Wherever a picture appears, skip it and retype the rest of the data exactly.

Screenshot grounding data
· · · · ·

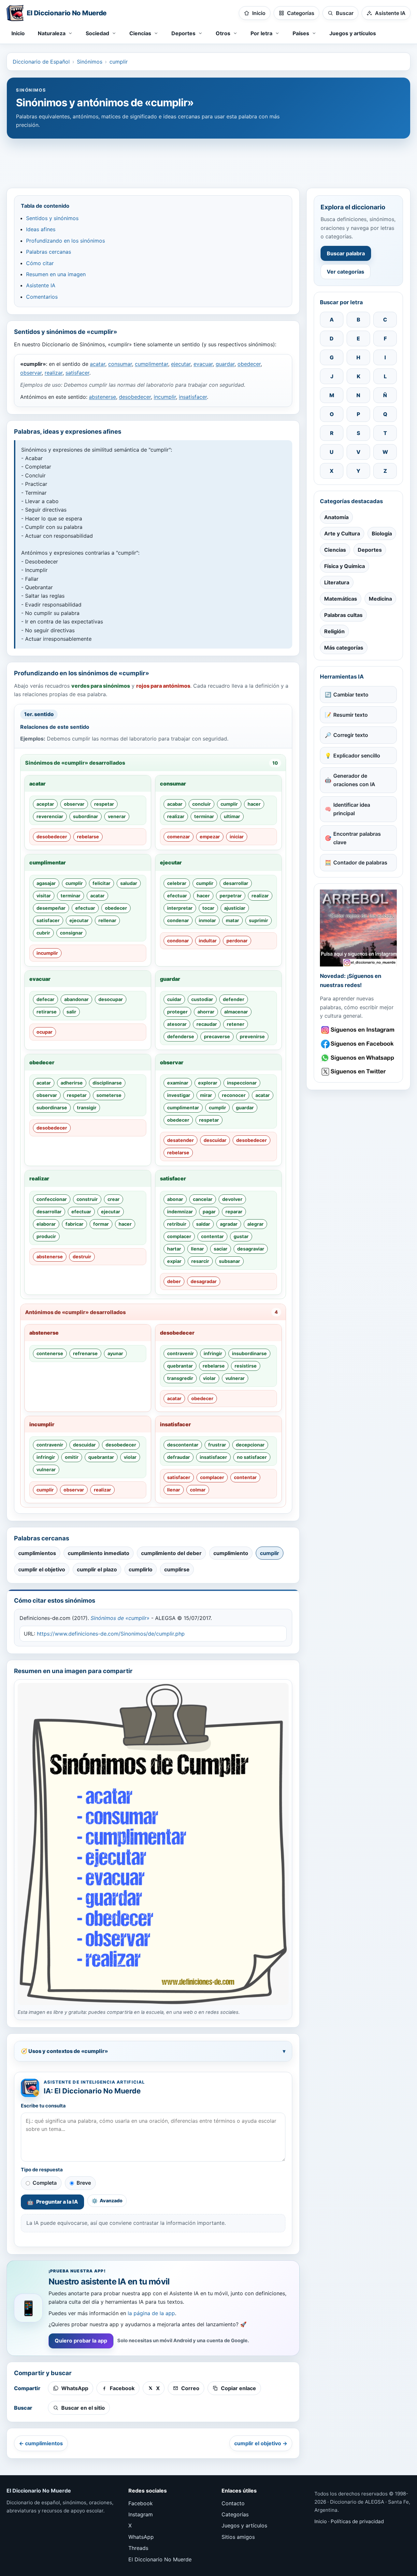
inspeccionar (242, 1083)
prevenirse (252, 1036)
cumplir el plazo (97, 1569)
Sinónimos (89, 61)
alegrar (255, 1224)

· · · · ·

ANSWER SECTION
inspeccionar (242, 1083)
prevenirse (252, 1036)
cumplir el plazo (97, 1569)
Sinónimos (89, 61)
alegrar (255, 1224)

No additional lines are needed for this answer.